WHAT TO PRODUCE
Where does the string "青民协提" appear in the listing below? Copy every line where it does.

MATERIAL SHOWN
-*-*-
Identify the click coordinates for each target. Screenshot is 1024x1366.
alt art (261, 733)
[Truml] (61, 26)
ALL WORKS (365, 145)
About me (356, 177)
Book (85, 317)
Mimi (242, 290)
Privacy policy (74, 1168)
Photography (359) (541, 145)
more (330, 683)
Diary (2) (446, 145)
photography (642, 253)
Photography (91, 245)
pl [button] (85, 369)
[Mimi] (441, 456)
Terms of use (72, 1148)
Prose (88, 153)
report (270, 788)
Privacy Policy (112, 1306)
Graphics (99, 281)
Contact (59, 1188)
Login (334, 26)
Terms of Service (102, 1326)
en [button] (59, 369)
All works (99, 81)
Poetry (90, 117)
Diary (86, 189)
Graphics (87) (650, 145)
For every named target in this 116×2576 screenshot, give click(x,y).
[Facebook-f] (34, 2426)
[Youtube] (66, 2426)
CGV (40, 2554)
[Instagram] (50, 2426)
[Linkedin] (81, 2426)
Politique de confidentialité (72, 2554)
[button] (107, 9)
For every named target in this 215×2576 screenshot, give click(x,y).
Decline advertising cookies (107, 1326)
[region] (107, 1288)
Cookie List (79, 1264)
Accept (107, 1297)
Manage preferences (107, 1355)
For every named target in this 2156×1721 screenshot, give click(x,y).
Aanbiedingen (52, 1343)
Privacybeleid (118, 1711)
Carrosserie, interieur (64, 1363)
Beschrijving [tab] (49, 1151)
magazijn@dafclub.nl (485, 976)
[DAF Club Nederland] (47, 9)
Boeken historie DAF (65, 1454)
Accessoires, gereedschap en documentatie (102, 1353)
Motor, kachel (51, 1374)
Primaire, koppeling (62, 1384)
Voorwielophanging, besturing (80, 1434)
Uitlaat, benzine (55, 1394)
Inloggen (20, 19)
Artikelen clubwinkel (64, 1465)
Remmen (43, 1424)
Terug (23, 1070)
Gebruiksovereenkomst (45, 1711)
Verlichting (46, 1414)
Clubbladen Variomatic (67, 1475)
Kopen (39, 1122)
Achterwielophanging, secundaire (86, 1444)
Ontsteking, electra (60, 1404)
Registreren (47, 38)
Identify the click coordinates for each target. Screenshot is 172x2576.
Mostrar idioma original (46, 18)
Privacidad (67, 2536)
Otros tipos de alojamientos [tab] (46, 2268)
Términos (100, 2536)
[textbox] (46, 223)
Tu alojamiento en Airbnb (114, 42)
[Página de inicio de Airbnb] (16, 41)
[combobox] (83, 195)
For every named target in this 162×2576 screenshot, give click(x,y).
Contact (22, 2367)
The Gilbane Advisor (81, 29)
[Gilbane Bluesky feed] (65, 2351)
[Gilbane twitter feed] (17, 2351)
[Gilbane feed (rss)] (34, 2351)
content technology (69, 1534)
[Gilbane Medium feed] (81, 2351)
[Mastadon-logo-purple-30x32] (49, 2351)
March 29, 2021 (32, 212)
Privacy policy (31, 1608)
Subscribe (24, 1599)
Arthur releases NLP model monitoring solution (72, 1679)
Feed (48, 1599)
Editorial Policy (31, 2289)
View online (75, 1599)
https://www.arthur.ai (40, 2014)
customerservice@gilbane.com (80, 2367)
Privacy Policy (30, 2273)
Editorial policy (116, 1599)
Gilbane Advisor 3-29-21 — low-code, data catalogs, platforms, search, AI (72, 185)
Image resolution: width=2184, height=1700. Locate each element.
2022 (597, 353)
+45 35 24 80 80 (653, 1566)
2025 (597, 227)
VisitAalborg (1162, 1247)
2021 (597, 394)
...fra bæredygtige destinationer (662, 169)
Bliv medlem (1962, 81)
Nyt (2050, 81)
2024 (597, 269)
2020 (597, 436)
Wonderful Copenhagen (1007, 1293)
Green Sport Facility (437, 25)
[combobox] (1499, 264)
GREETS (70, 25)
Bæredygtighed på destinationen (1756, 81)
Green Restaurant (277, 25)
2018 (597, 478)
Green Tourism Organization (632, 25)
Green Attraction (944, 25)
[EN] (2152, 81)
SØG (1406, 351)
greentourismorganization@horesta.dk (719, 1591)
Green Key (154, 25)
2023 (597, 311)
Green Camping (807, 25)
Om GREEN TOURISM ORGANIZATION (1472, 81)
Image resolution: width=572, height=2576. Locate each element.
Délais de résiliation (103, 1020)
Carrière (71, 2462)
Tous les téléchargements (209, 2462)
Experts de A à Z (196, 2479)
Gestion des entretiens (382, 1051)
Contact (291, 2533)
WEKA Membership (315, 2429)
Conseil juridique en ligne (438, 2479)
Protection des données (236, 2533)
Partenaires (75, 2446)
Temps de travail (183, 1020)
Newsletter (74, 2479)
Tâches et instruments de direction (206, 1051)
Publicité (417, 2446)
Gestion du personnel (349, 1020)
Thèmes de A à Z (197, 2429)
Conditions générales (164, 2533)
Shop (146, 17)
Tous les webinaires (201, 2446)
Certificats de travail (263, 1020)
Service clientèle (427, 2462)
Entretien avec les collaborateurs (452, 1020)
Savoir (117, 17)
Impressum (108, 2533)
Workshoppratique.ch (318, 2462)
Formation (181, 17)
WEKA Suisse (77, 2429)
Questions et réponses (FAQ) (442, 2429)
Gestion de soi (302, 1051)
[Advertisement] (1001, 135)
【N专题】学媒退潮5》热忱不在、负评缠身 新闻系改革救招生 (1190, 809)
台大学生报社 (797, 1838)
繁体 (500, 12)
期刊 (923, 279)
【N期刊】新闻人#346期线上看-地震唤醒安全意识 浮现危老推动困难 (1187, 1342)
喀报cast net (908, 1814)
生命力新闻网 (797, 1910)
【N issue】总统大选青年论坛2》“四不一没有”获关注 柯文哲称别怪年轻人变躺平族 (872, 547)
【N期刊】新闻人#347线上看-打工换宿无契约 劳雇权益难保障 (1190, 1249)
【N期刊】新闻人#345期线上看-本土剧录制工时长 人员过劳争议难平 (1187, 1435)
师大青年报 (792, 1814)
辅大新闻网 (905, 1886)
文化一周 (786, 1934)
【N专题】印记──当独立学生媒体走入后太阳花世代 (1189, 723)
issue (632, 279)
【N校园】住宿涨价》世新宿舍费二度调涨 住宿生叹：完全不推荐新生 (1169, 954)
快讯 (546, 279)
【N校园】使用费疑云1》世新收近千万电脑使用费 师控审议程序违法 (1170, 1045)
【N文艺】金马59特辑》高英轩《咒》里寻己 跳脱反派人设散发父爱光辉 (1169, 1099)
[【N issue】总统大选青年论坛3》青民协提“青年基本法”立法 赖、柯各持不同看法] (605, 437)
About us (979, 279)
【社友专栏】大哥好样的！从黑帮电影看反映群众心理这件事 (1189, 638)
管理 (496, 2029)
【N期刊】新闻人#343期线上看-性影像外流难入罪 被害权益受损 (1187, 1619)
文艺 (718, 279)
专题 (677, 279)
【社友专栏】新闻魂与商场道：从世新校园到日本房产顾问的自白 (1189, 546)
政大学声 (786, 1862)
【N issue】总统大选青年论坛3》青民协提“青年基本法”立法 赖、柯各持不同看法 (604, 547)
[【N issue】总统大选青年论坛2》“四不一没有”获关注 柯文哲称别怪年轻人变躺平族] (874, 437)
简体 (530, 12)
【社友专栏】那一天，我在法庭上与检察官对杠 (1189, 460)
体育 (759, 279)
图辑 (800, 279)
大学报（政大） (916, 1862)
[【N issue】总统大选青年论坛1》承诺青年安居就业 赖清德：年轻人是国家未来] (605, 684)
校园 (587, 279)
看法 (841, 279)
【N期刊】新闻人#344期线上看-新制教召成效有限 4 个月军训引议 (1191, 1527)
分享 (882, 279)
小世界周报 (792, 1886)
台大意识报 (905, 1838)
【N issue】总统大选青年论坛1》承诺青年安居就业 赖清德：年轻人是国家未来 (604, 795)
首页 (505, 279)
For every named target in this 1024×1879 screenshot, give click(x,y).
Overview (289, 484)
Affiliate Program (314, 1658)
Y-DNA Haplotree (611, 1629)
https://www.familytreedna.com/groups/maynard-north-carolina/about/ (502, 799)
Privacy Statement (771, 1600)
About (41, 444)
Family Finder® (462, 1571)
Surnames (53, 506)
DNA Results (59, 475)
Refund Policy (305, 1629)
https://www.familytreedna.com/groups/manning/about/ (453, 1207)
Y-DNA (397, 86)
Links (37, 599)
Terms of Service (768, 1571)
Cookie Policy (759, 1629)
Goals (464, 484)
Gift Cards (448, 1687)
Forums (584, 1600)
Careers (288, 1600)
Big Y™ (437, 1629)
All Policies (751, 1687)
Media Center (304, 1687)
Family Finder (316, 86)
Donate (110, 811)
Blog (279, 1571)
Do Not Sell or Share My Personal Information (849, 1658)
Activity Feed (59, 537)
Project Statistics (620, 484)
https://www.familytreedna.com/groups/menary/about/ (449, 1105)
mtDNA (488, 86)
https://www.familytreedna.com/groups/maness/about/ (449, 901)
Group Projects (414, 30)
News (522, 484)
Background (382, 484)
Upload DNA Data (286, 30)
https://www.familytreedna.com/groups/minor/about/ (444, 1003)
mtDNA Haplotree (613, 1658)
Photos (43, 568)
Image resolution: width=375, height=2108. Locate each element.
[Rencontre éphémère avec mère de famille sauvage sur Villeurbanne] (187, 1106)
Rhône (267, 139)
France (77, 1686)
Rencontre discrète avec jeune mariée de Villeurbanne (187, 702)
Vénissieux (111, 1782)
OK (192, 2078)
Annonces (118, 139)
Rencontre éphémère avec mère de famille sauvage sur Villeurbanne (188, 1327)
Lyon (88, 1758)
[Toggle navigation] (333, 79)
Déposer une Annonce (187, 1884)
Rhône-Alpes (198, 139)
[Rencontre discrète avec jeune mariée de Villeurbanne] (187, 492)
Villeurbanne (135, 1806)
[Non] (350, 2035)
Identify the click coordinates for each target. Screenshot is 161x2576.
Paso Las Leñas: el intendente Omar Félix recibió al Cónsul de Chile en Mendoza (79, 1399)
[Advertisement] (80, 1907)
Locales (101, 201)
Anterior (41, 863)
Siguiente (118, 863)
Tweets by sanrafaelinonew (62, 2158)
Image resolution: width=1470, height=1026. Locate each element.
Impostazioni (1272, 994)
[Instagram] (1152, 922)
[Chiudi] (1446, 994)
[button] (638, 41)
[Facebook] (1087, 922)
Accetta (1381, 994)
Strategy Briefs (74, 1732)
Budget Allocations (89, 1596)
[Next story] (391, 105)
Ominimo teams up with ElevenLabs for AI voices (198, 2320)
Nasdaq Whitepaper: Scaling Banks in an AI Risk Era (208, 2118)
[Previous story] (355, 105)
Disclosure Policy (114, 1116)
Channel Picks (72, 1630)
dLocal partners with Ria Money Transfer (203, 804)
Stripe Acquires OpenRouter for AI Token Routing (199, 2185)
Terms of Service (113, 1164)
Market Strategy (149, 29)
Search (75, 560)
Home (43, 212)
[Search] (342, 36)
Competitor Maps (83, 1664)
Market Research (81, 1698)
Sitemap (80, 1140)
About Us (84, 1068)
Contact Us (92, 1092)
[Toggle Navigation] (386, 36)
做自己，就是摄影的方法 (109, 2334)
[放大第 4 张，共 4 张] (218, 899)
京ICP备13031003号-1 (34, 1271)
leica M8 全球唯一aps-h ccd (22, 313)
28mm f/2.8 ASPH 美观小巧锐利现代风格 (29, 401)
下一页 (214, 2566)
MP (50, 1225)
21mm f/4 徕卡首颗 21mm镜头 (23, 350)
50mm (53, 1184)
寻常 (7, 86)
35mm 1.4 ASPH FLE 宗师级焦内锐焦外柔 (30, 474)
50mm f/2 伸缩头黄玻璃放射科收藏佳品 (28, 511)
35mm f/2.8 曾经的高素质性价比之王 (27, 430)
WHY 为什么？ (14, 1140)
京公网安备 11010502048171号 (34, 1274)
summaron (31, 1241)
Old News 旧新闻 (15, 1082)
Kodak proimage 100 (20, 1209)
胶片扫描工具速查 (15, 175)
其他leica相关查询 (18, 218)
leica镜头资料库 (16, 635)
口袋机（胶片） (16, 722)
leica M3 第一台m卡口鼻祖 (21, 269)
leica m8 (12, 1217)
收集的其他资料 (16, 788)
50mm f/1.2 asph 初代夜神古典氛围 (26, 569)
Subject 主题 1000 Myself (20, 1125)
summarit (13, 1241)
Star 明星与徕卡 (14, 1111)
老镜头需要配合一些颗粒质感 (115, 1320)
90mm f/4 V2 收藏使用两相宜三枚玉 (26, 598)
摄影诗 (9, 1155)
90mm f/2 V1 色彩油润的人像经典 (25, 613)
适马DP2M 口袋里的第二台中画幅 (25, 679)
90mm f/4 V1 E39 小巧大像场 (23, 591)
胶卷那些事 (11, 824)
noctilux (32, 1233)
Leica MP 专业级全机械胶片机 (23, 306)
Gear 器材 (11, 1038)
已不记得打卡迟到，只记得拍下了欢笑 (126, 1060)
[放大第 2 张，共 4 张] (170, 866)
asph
-*-*-
YOUR RESPONSE
[【N issue】总统大选青年论坛3》青民协提“青年基本法”立法 赖、柯各持不同看法] (605, 437)
【N issue】总统大选青年论坛3》青民协提“青年基本法”立法 赖、柯各持不同看法 (604, 547)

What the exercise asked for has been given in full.